Autre exemple :« st Thomas a parlé des relations entre les personnes divines, mais n’a pas parlé de la vie intime des personnes divines. Sœur Marie va plus loin. »

  • Ce culte de la personnalité va de pair avec une négation du moi. Exemple, dans l’homélie d’un frère :« je fais l’unité en regardant les blessures de ma sœur, pas les miennes. S’il y a une difficulté, je regarde en quoi cela a été difficile pour l’autre, pas pour moi. Alors je construis l’unité. Je donne le sang de mon cœur. Je me laisse crucifier et je ne crucifie pas. »

Ou bien, dit par la prieure générale : « nos relations mutuelles sont l’expression des relations trinitaires où il n’y a plus de »moi« , où chacune se donne entièrement à l’autre, sans calcul. Nous essayons que nos relations soient tissées de ce Toi et que le Moi soit englouti, oublié. » Ou encore : « Nous vivons de la substitution à la Vierge Marie : ce n’est pas moi qui obéis à Marie, c’est Marie en moi, je suis une seule personne avec Marie au niveau de l’être. »

Ou encore d’une autre prieure : « comment vivre notre charisme de substitution à Marie : si je mange la parole et deviens ce que je reçois, il n’y a plus de psychisme. »

  • Enfin, il y a un discours de mise à part de Bethléem.
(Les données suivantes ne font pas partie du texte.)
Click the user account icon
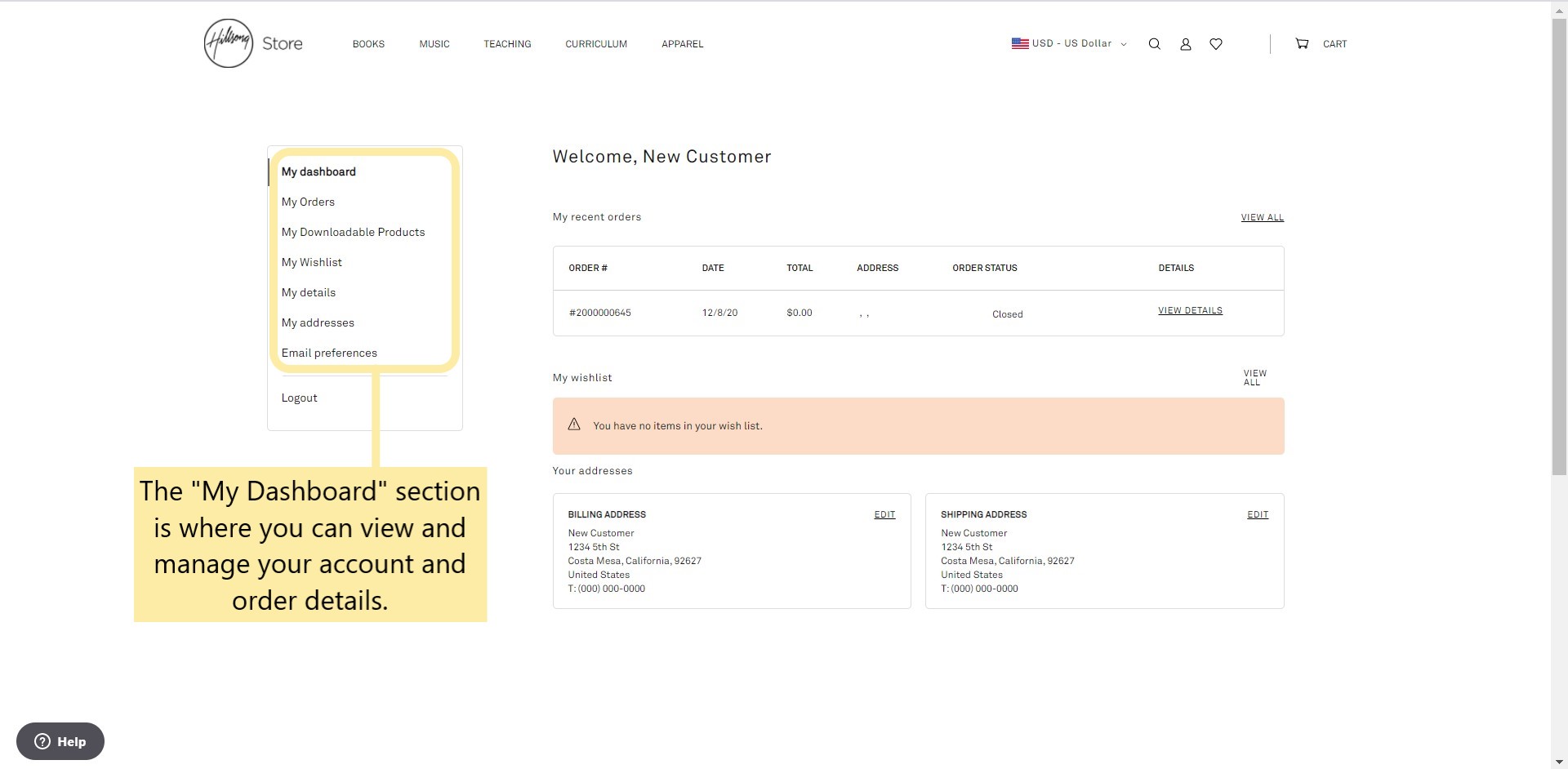This screenshot has height=769, width=1568. click(1185, 44)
Exemple, dans l’homélie d’un frère :« je suis dans une communauté spéciale, à Bethléem, qui est normalisée par ce qui est incompréhensible à la raison humaine : je suis référé au mystère de Dieu, normalisé par la Gloire de la sainte Trinité. »

Ce sont juste quelques exemples. Ils peuvent être multipliés, les enseignements se faisant en boucle dans cet esprit-là.

  • Un des membres de la « triade » a dit aussi que « frère X ne voulait pas guérir les consacrés qui venaient le voir car il leur disait : vous avez à souffrir pour l’Eglise et pour le Christ ». Ce genre de propos expliquerait-il aussi que des sœurs méritant des soins n’y ont pas (eu) droit ?

Je ne peux pas dire que ce soit une secte, je peux estimer qu’il y a des dérives à caractère sectaire dans la mesure où c’est aussi un monde très clos sur lui-même.